___ RECORDED INFORMATION ___

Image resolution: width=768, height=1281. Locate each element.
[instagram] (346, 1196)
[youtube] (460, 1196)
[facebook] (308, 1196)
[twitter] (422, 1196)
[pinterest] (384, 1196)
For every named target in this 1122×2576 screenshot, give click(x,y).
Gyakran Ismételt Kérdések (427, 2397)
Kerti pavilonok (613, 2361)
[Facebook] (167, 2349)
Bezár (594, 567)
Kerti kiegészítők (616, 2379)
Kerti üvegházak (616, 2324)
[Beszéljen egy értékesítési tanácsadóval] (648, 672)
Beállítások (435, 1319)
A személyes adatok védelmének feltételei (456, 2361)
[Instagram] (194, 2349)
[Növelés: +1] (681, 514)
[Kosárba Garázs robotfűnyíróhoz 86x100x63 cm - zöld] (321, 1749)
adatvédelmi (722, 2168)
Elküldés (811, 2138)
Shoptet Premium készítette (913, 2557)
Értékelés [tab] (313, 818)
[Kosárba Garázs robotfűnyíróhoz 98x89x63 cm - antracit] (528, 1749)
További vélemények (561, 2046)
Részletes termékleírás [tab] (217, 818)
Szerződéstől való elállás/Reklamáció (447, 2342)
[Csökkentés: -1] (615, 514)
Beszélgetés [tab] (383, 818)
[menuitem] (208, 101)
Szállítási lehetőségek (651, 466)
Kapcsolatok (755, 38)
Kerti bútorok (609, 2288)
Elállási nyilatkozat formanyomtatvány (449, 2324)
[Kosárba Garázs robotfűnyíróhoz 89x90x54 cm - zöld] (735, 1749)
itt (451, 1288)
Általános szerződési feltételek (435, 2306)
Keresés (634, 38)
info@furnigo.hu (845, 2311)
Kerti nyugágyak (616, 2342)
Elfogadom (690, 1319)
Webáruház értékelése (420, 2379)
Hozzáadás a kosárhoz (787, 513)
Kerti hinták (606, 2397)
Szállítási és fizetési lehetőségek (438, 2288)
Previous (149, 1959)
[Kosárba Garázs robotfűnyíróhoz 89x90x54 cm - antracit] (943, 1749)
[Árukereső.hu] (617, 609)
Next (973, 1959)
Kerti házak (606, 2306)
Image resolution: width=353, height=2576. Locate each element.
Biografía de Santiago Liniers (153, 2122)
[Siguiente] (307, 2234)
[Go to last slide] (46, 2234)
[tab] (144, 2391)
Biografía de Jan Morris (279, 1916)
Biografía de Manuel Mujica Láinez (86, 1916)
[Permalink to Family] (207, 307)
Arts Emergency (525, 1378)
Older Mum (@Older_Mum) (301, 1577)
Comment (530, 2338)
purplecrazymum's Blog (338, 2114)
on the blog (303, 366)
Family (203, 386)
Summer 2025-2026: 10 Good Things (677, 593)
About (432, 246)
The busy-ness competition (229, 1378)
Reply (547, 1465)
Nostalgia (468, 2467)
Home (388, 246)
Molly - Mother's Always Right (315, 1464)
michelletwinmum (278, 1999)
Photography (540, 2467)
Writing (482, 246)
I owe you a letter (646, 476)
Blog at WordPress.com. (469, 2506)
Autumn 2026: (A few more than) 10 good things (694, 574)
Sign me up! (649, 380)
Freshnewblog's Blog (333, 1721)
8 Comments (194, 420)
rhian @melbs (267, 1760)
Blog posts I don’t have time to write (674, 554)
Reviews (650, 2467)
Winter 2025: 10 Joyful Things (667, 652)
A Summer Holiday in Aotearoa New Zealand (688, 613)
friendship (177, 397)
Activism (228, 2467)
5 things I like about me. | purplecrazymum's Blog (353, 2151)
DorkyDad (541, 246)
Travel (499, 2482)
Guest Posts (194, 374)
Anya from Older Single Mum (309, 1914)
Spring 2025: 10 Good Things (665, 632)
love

___

## WHAT IS EXPECTED:
Wherever the word "Image" appears in the listing above, copy that line.

## RESPONSE TO THIS EXERCISE:
Image resolution: width=768, height=1281. Locate each element.
Image resolution: width=353, height=2576. Locate each element.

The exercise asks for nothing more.